▸ Lista de tareas:
1) Imprime el fragmento del texto sobre la crianza de los hijos desde "Yadira Roquebert |" hasta "con el creador.", con ambos extremos incluidos.
2) Di si cada una de estas afirmaciones concuerda con el texto sobre la crianza de los hijos. Contesta sí o no y cita literalmente las palabras del texto que lo deciden. (a) Según el texto, la única responsabilidad de los padres es cuidar a los hijos. (b) El texto compara a quien llega al mundo con una hoja en blanco. (c) El texto afirma que la presión de grupo daña a las familias.

▸ Texto de la página:
★ ★ ★
Yadira Roquebert | Colaboradora

Cuando llegamos al mundo somos similares a una hoja en blanco, en el transcurrir de nuestra vida se van anotando datos que forman nuestra personalidad y nos brindan la experiencia que luego aplicamos en nuestro diario vivir. Las letras de nuestra hoja de vida surgen del ambiente en que nos desenvolvemos, donde nuestros padres influyen enormemente, pues, además de ser los responsables de cuidarnos, también está en ellos hacernos hombres y mujeres de bien, ese es el compromiso con el creador.

El mundo evoluciona a cada instante y con ello las influencias externas hacen que la tarea del padre de familia, que todos los días deja a sus hijos para cumplir con una jornada laboral, sea más difícil de lograr; sin embargo, es allí donde el tiempo que se le dedique a los hijos sea de calidad, siempre haciéndoles saber que además de padre o madre es el verdadero amigo o amiga con el que sus hijos pueden contar. Así evitamos la presión de grupo, que tanto daño le hace a las familias y que a la vez evita que el ser humano se desenvuelva con criterio propio.
★ ★ ★
▸ Material proporcionado:
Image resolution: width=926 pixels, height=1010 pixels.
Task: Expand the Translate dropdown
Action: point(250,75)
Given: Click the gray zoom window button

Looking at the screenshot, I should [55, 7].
★ ★ ★
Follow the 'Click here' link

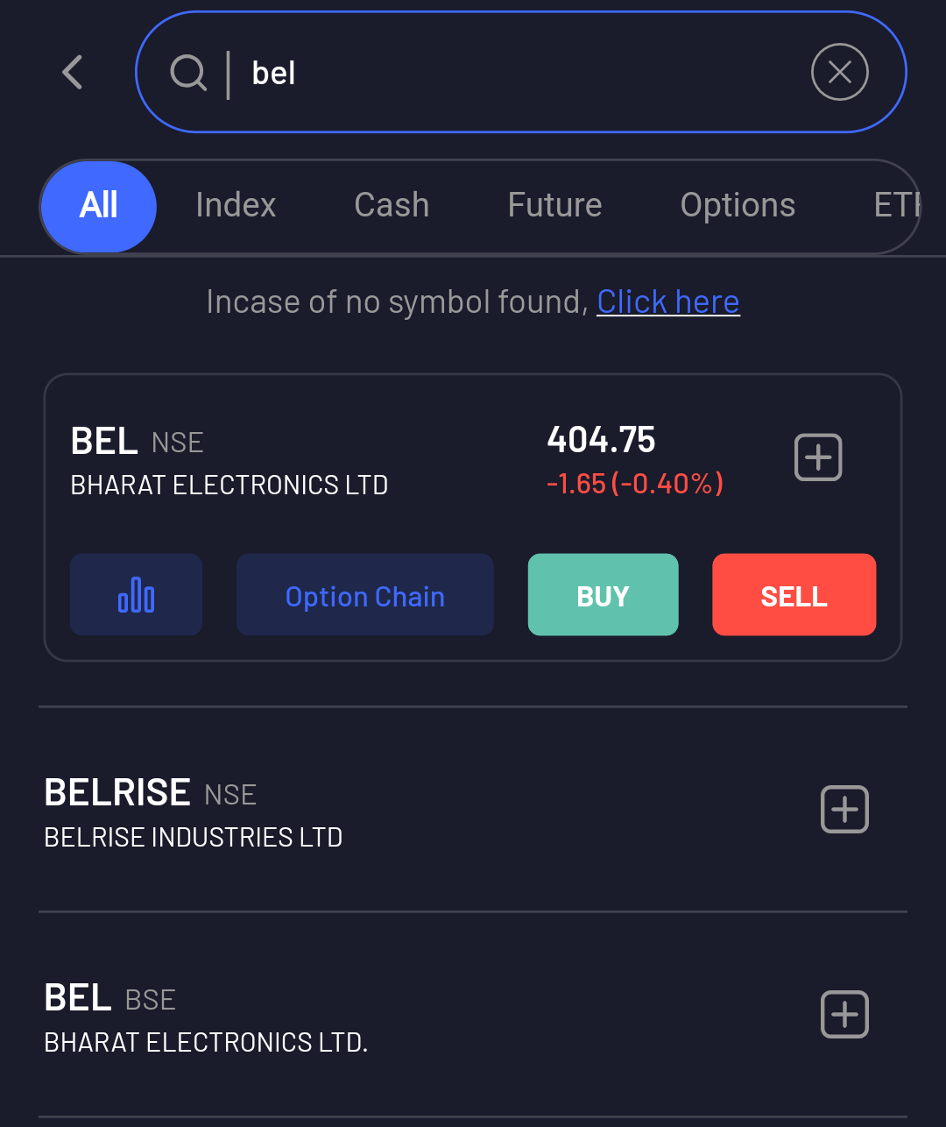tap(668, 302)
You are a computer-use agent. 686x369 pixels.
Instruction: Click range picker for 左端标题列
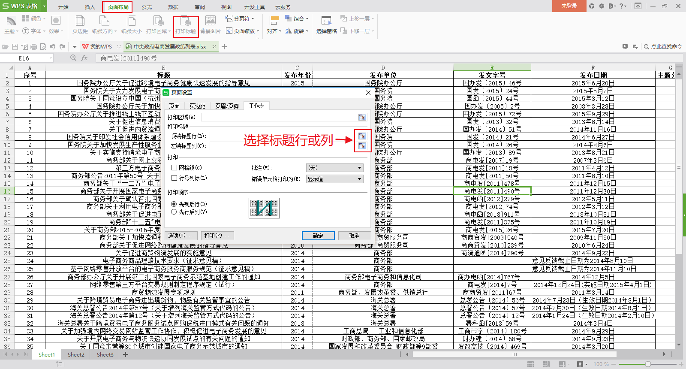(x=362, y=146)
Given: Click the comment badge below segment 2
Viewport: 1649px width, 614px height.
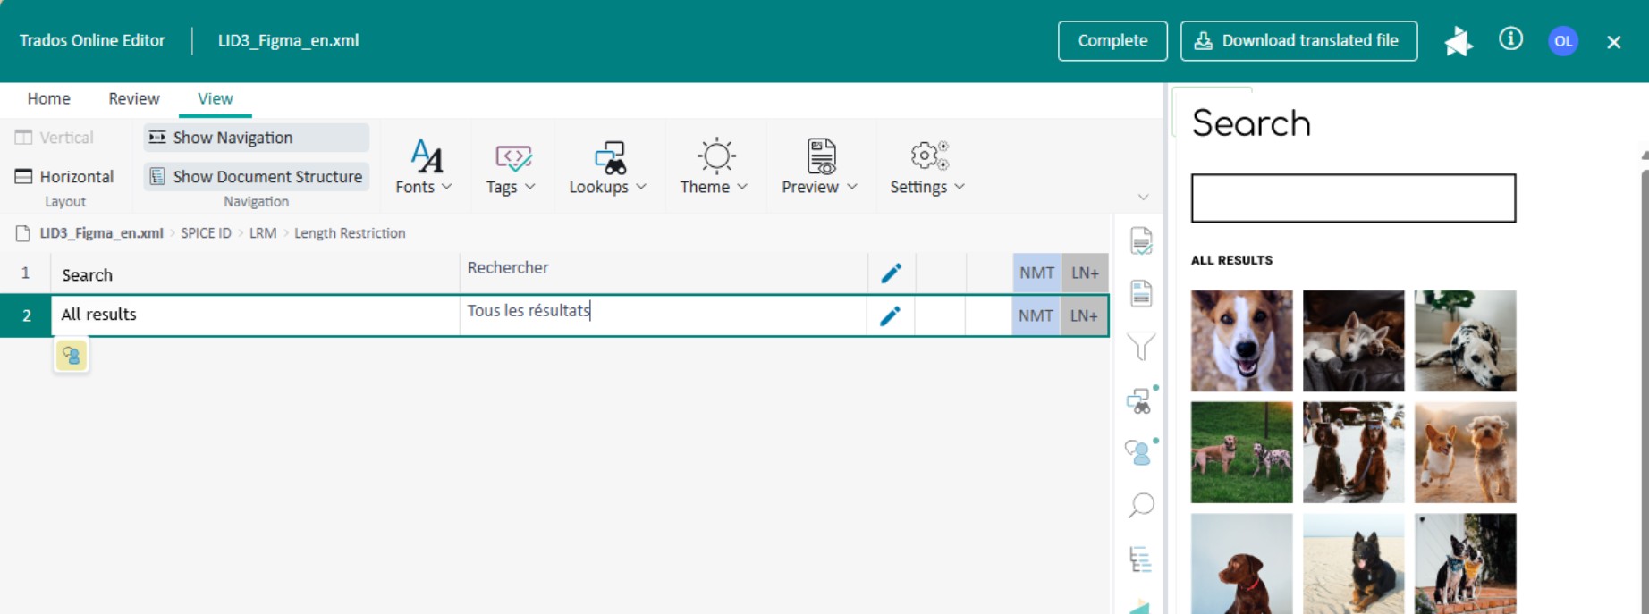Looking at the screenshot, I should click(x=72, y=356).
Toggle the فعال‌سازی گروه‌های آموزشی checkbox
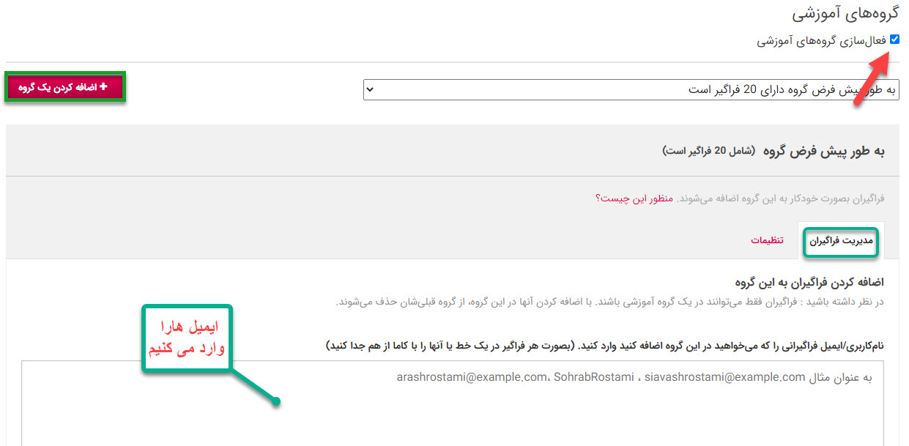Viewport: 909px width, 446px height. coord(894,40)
★ ★ ★
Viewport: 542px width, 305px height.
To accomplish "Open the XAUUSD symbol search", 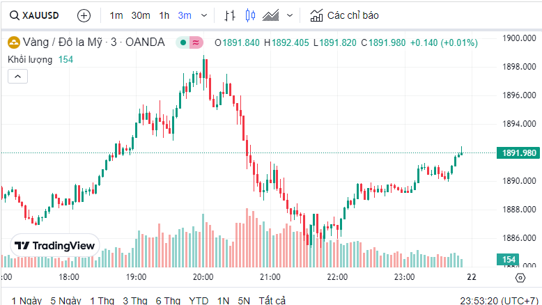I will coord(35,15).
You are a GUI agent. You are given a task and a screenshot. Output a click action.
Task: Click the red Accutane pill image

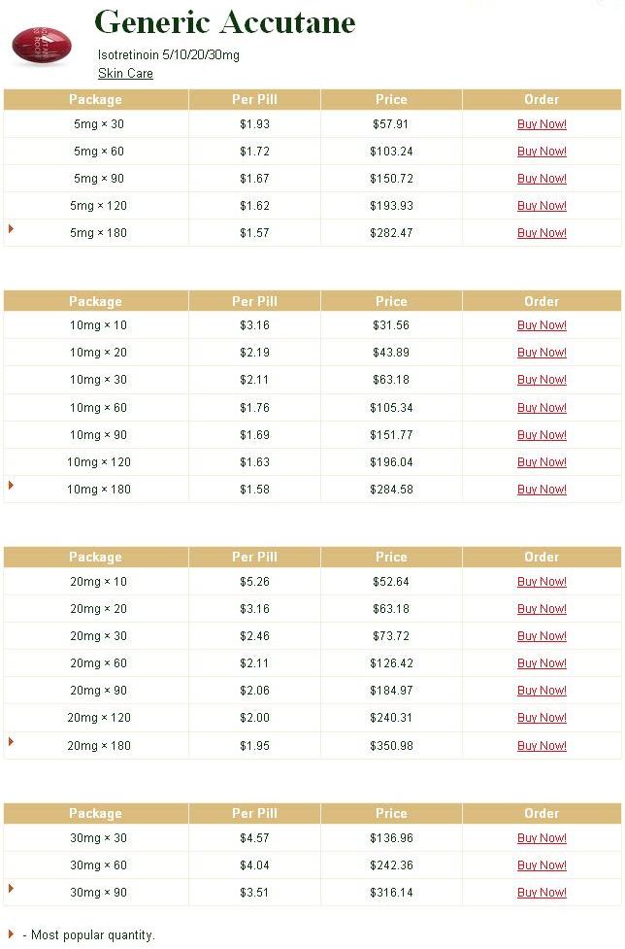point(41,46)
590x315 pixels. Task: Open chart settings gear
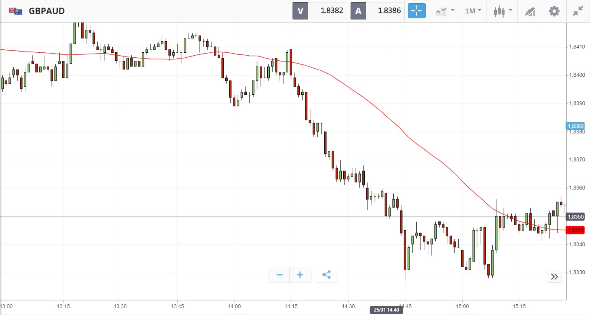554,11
★ ★ ★
▸ Respuestas por tarea:
1)
Yadira Roquebert | Colaboradora

Cuando llegamos al mundo somos similares a una hoja en blanco, en el transcurrir de nuestra vida se van anotando datos que forman nuestra personalidad y nos brindan la experiencia que luego aplicamos en nuestro diario vivir. Las letras de nuestra hoja de vida surgen del ambiente en que nos desenvolvemos, donde nuestros padres influyen enormemente, pues, además de ser los responsables de cuidarnos, también está en ellos hacernos hombres y mujeres de bien, ese es el compromiso con el creador.

2)
(a) No: "además de ser los responsables de cuidarnos, también está en ellos hacernos hombres y mujeres de bien"
(b) Sí: "Cuando llegamos al mundo somos similares a una hoja en blanco"
(c) Sí: "la presión de grupo, que tanto daño le hace a las familias"